Problem details →
Set out every line of the listing below as a numbered list, omitting blank lines and leaving out the pictures.
-------- Listed records
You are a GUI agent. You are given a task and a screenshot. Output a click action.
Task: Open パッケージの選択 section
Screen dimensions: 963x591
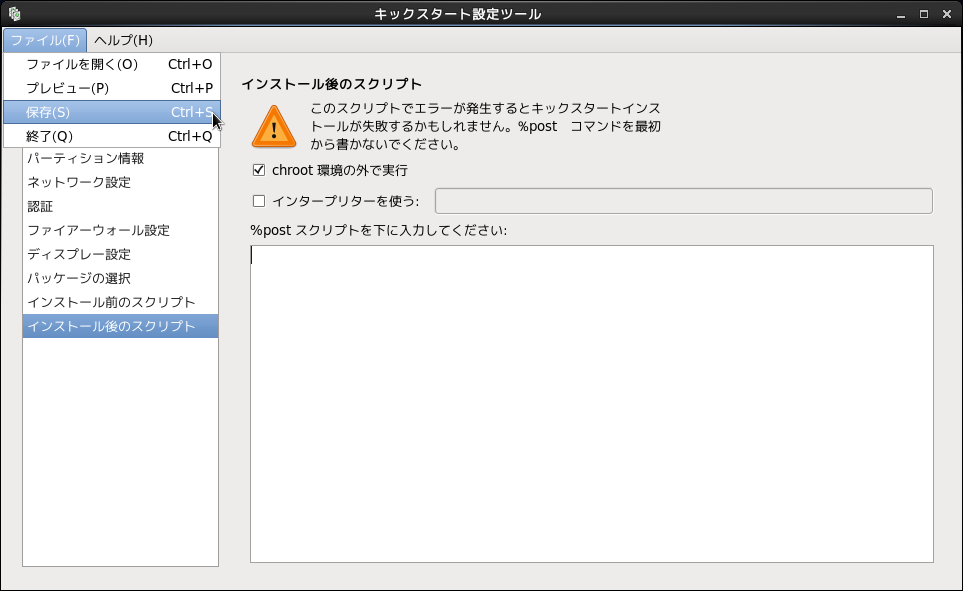79,278
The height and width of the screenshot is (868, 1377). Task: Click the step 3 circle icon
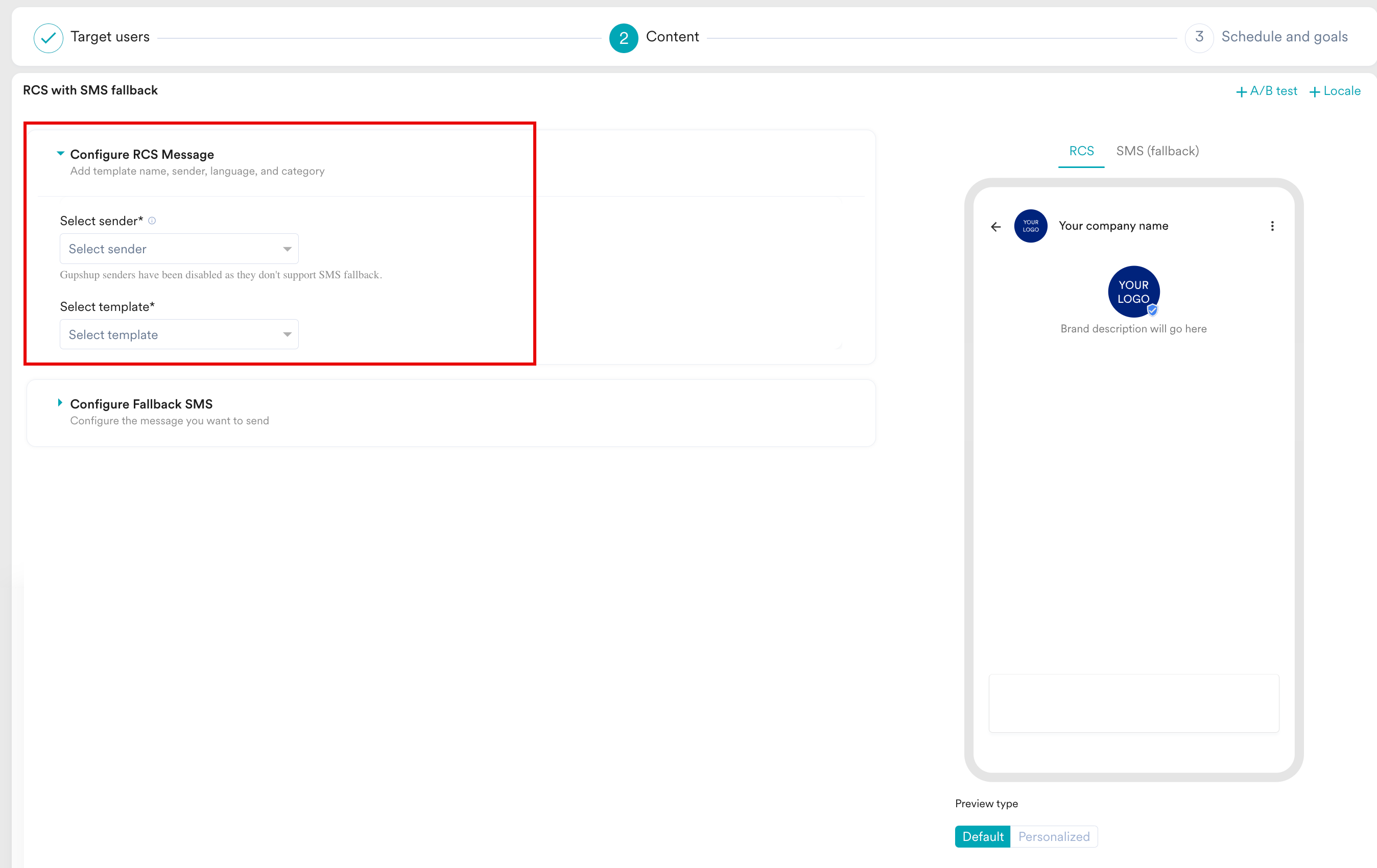(x=1199, y=38)
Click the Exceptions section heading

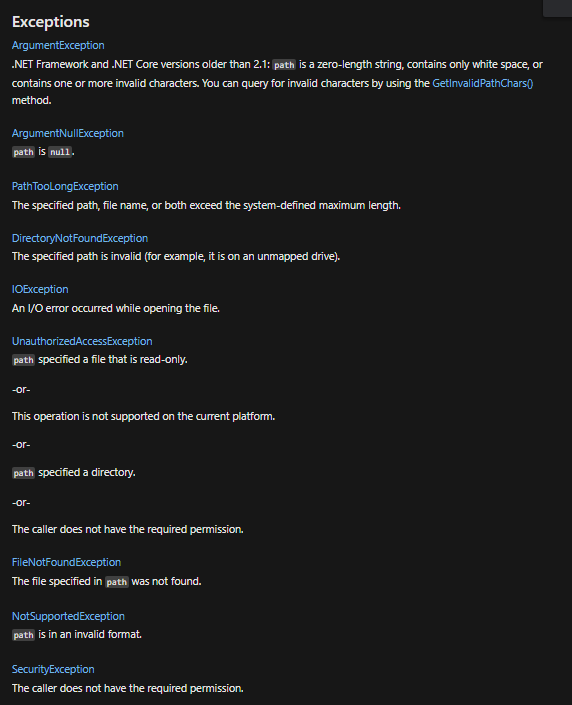(x=50, y=22)
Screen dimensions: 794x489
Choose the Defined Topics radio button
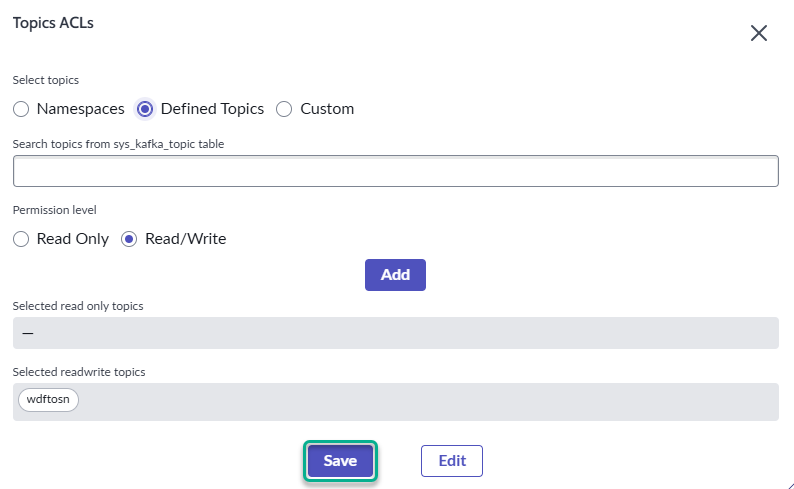tap(145, 109)
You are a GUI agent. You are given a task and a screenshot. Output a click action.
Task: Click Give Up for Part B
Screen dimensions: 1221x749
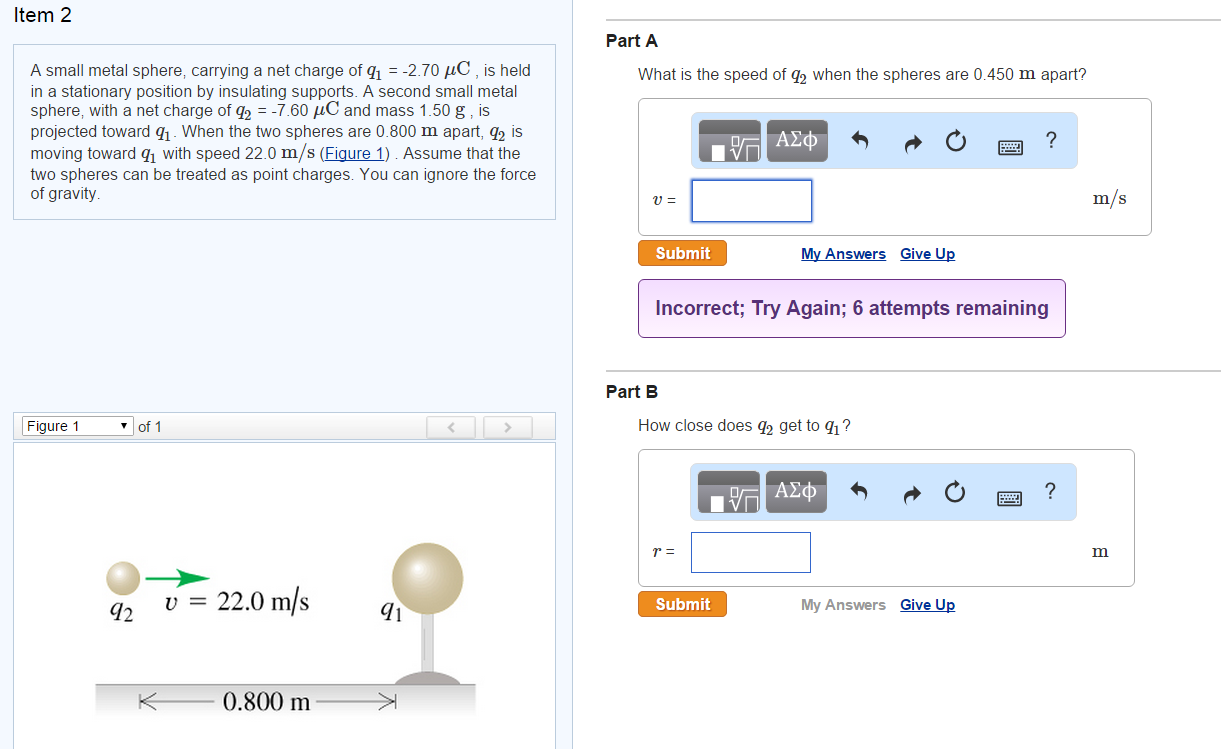(927, 604)
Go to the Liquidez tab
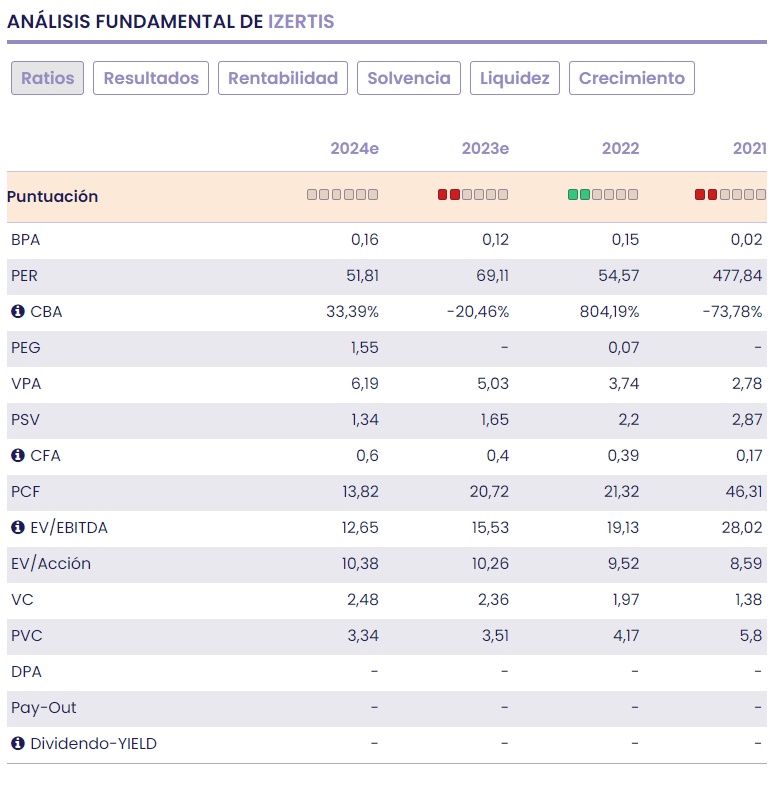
----------------
Response →
1. You are a GUI agent. You are given a task and a screenshot. Output a click action.
2. Task: Open パッケージの選択 section
3. Screen dimensions: 963x591
4. 79,278
5. The height and width of the screenshot is (868, 1377). Task: Click the step 3 circle icon
6. (x=1199, y=38)
7. Click the Exceptions section heading
8. (x=50, y=22)
9. Screen dimensions: 794x489
10. Choose the Defined Topics radio button
11. tap(145, 109)
12. You are a GUI agent. You are given a task and a screenshot. Output a click action.
13. Task: Click Give Up for Part B
14. Screen dimensions: 1221x749
15. (927, 604)
16. Go to the Liquidez tab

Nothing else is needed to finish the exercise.